Ahmed Tariq, Van der Jeugd Ann, Blum David, Galas Marie-Christine, D'Hooge Rudi, Buee Luc, Balschun Detlef
Laboratory of Biological Psychology, Catholic University of Leuven, Belgium.
Inserm, UMR837, Lille, France; Université Lille-Nord de France, Lille, France; UDSL, Lille, France; Faculté de Médecine, Institut de médecine prédictive et recherche thérapeutique, Jean-Pierre Aubert Research Centre, Lille, France.
Neurobiol Aging. 2014 Nov;35(11):2474-2478. doi: 10.1016/j.neurobiolaging.2014.05.005. Epub 2014 May 10.
Tau has been implicated in the organization, stabilization, and dynamics of microtubules. In Alzheimer's disease and more than 20 neurologic disorders tau missorting, hyperphosphorylation, and aggregation is a hallmark. They are collectively referred to as tauopathies. Although the impact of human tauopathies on cognitive processes has been explored in transgenic mouse models, the functional consequences of tau deletion on cognition are far less investigated. Here, we subjected tau knock-out (KO) mice to a battery of neurocognitive, behavioral, and electrophysiological tests. Although KO and wild-type mice were indistinguishable in motor abilities, exploratory and anxiety behavior, KO mice showed impaired contextual and cued fear conditioning. In contrast, extensive spatial learning in the water maze resulted in better performance of KO mice during acquisition. In electrophysiological experiments, basal synaptic transmission and paired-pulse facilitation in the hippocampal CA1-region were unchanged. Interestingly, deletion of tau resulted in severe deficits in long-term potentiation but not long-term depression. Our results suggest a role of tau in certain cognitive functions and implicate long-term potentiation as the relevant physiological substrate.

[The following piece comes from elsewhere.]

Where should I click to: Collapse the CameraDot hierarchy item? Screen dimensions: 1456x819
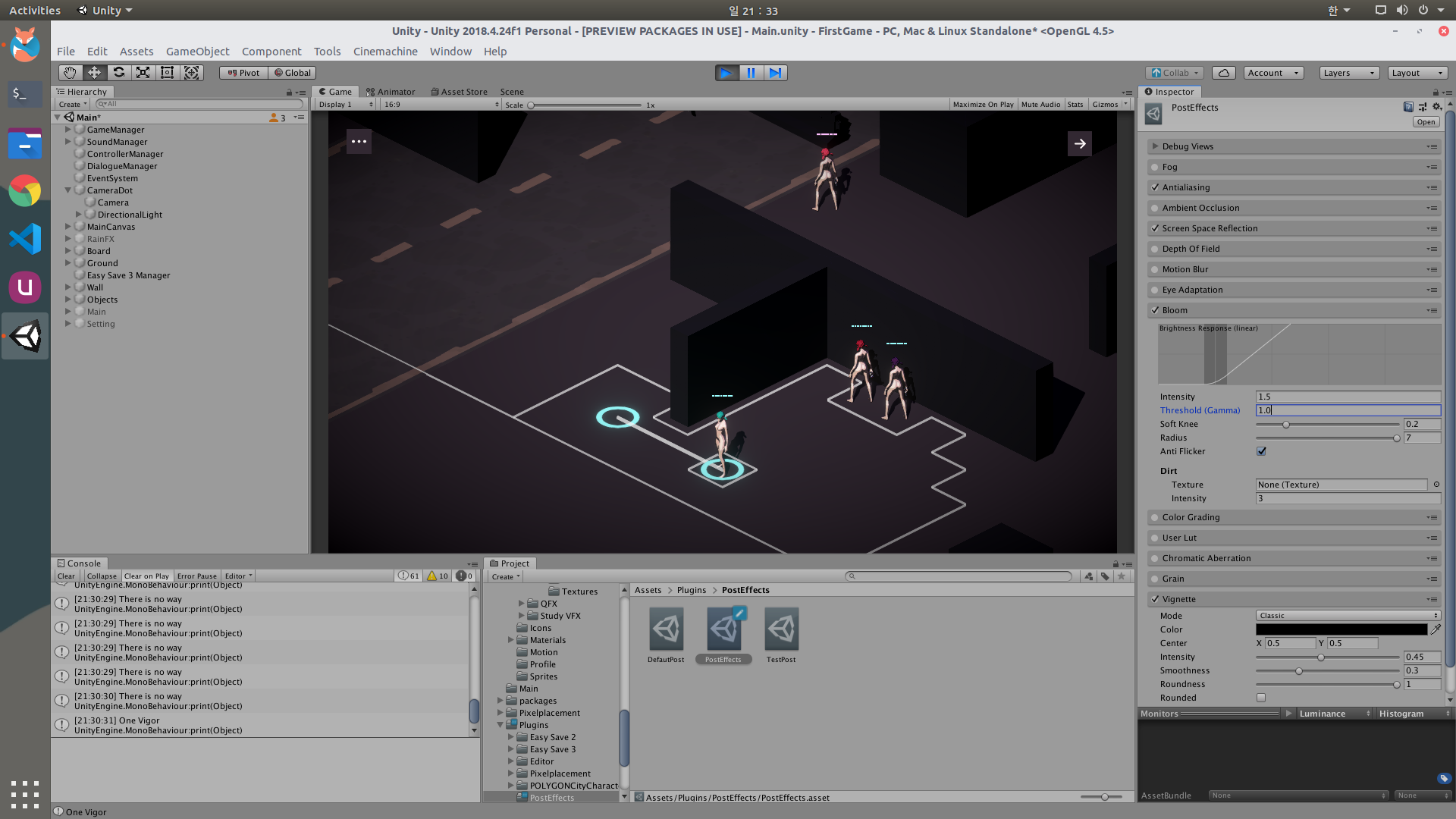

tau蛋白与微管的组织、稳定及动态变化有关。在阿尔茨海默病和20多种神经疾病中,tau蛋白的错误分选、过度磷酸化和聚集是一个标志。这些疾病统称为tau蛋白病。尽管在转基因小鼠模型中已经研究了人类tau蛋白病对认知过程的影响,但tau蛋白缺失对认知的功能后果却很少被研究。在这里,我们对tau基因敲除(KO)小鼠进行了一系列神经认知、行为和电生理测试。尽管KO小鼠和野生型小鼠在运动能力、探索和焦虑行为方面没有差异,但KO小鼠在情境和线索恐惧条件反射方面表现受损。相反,在水迷宫中的广泛空间学习导致KO小鼠在获取过程中表现更好。在电生理实验中,海马CA1区的基础突触传递和双脉冲易化没有变化。有趣的是,tau蛋白的缺失导致长期增强严重缺陷,但长期抑制没有缺陷。我们的结果表明tau蛋白在某些认知功能中起作用,并暗示长期增强是相关的生理底物。